Бедная женщина, осторожно неся в вытянутых руках полную миску, взошла на крылечко, постучала в дверь. Никто не ответил. Она толкнула дверь. Дверь была не заперта. Рано утром Колесников вышел на свой маленький огород, по-хозяйски обошел надел, проверил саженцы, которые посадил с Катей прошлой осенью, постоял на крыльце…

…День премьеры стал днем ее и Левиного триумфа. Спектакль прошел, что называется, на одном дыхании, в «бешеном», как и мечталось Леве, ритме. Занавес поднимался девятнадцать раз, зрители еще долго не расходились. Сцена была завалена цветами, как в старые добрые времена на «Фуэнте Овехуны» в исполнении Ермоловой. Наташа и Лева, держась за руки, кланялись на авансцене.

— У меня сейчас голова отвалится, — шепнула Наташа.

— Она тебе больше не нужна, — счастливым шепотом ответил Лева, — теперь все будет идти как по маслу…

Выпили по бокалу шампанского в гримерной, отмечая успех, затем покатили на такси к Москалевым. Наташа ничего не видела и не слышала. Она давно не ощущала в душе такого мощного прилива счастья. Во-первых, не прошло еще то ощущение полета и вдохновения, которое не покидало ее во время всего спектакля. Во-вторых, когда в последний раз упал занавес и артисты начали качать Леву, а актрисы обнимать и целовать Наташу, к ней протиснулся сквозь толпу поздравляющих Николай Николаевич.

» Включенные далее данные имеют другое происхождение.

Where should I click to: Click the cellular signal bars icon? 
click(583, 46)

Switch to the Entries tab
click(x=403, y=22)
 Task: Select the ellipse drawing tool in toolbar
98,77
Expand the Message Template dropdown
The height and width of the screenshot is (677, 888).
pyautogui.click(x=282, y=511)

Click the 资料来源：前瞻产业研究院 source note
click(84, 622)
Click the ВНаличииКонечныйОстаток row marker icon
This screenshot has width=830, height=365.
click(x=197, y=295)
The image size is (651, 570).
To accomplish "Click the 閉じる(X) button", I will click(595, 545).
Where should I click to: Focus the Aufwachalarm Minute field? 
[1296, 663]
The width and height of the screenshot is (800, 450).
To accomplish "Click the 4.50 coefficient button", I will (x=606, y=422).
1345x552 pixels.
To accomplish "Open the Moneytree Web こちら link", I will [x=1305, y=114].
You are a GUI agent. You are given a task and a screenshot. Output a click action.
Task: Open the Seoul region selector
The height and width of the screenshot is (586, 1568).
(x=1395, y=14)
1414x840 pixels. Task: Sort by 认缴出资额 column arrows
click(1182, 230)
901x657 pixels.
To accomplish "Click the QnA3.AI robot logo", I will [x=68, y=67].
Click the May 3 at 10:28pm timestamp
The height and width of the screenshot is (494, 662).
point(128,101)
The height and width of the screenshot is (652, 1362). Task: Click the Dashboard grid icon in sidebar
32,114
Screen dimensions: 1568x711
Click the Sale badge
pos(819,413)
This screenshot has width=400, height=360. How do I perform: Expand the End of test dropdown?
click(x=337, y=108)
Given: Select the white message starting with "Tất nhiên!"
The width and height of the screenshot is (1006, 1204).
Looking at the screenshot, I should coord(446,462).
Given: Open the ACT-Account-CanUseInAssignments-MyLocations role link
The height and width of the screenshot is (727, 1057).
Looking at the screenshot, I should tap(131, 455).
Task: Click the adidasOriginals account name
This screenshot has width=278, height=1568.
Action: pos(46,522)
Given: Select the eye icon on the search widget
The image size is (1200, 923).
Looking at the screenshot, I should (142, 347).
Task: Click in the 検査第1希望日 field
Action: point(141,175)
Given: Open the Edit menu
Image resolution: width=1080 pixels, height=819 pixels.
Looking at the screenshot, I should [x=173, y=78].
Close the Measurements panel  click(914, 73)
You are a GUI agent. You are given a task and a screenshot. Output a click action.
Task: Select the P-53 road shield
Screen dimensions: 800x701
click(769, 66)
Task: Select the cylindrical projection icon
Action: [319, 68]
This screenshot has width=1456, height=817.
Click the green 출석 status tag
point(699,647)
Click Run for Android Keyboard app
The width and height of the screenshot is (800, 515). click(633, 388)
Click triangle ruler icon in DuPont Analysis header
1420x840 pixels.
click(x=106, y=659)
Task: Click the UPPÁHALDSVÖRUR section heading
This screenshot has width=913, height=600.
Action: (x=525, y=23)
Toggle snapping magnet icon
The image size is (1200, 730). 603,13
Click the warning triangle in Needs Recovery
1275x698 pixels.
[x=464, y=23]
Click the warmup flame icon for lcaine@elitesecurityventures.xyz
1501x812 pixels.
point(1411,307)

У него дрожали губы. Он ничего не мог сказать, только наклонился и поцеловал ей руку. Когда он выпрямился, она увидела в его лице выражение, какого не видела еще никогда. Казалось, его переполняет то же ощущение счастья, что и ее.

— Да-да, — сказал он, — я безмерно рад за тебя… Наташа, от тебя на сцене искры летели…

Он впервые обратился к ней на «ты». Наташа усилием воли сдержала слезы. Но Диана, ее графиня, пришла ей на помощь.

— Букет, который вы прячете за спиной, — это мне? — ослепительно улыбнувшись, сказала она.

— Да-да, чуть не забыл, конечно, тебе…

В эту минуту она услышала дружный смех и, оглянувшись, увидела Сашу, который, пыхтя, вкатывал на сцену реквизиторскую тележку, полную апельсинов…

Когда она оглянулась, Николая уже не было. Наташа поискала глазами Катю, но подруга не пришла.

Они с Галкой резали на кухне салаты, и Наташа тихо изумлялась: она всегда считала Галину суховатой и немного завистливой, но сейчас подруга выглядела такой же оживленной и счастливой, как она сама.

Они то и дело призывали из гостиной Сашу: то ножи надо было наточить, то открыть консервы. Саша, успевая все, поминутно чмокал обеих женщин в щеки, в затылок, в шею, куда придется. Он тоже был очень счастлив и оживлен, и это удивляло Наташу. Он вообще-то всегда равнодушно относился к ее успеху на сцене.